Mais ce dessus du panier – en y ajoutant le notable J’enrage de son absence de Sandrine Bonnaire, présenté par la Semaine de la Critique – ne doit pas dissimuler la (relative) déception générale. Nous ne citerons pas de noms, inutile d’accabler les films avant qu’ils ne sortent, mais le nombre de produits qui n’étaient pas à la hauteur de la réputation de leur auteur a atteint cette fois-ci un pourcentage rare – et même parmi des cinéastes habituellement de confiance. Perte d’inspiration, au cœur d’une société bloquée ? Repli ? Quant à la crise elle-même, celle d’ici et de maintenant, les films qui l’abordent ou l’évoquent tiennent dans une seule main. Les lendemains ne chantent pas, mais les aujourd’huis ne pleurent guère – nous avons cessé de compter les « comédies bourgeoises », avec adultères d’architectes ou de communicants dans des duplex parisiens.

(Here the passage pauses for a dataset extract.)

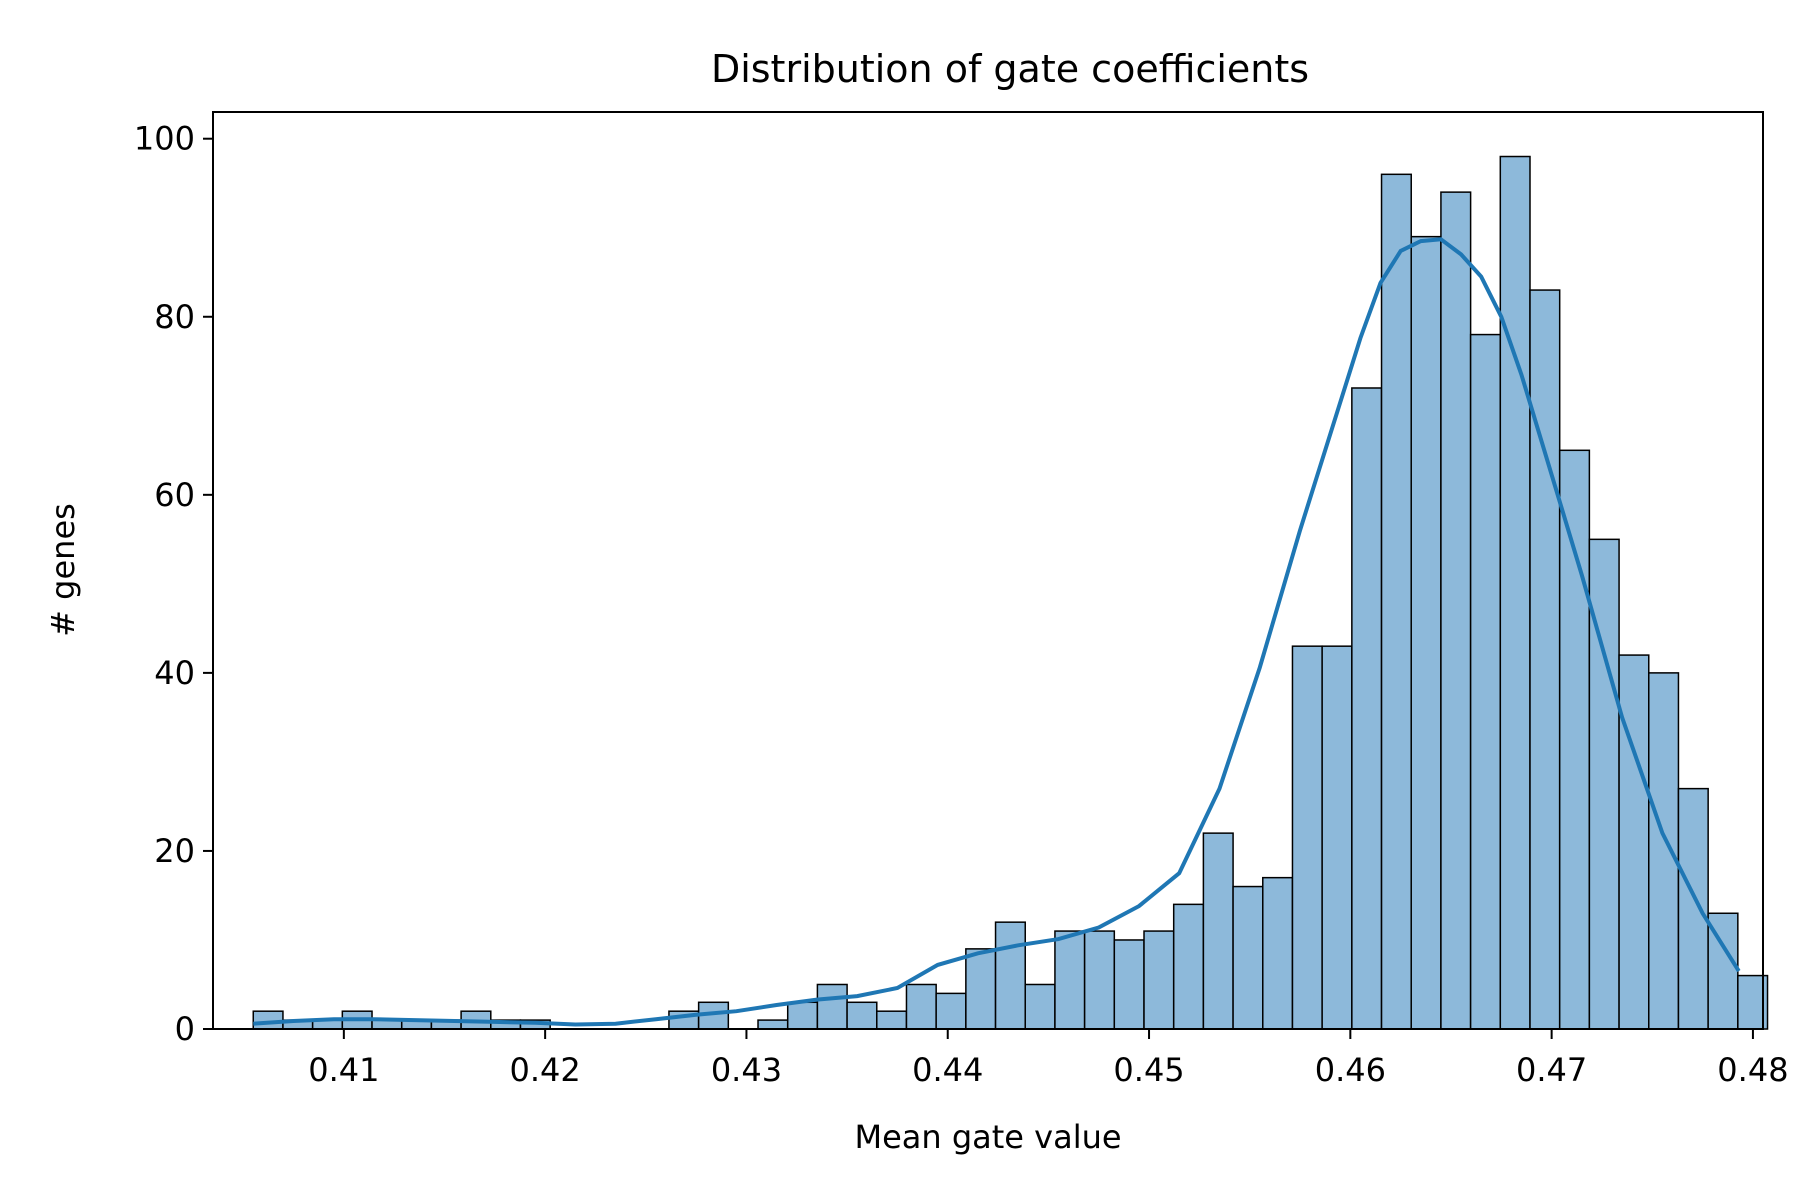 This screenshot has width=1800, height=1200. I want to click on y-tick-label: 60, so click(174, 495).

Pour ne pas terminer sur une note trop négative, énumérons quelques titres de premiers films moins émollients et sur lesquels on peut miser quelque espoir (à l’image d’Angèle et Tony ou Louise Wimmer les années précédentes) : Mariage à Mendoza (Édouard Deluc), Crawl (Hervé Lasgouttes), Les Lende­mains (Bénédicte Pagnot), Casa nostra (Nathan Nicholovitch), chacun avec sa petite musique particulière. Peu de chances qu’ils cassent la baraque, si jamais ils étaient un jour distribués. Mais c’est souvent dans les tirages à petit nombre que l’on trouve les meilleurs livres.

1. Le terme est désormais aussi impropre que « premier tour de manivelle », les films étant (presque) tous réalisés en numérique. D’ici peu, le ruban de celluloïd ne sera, hors cinémathèques, qu’un souvenir.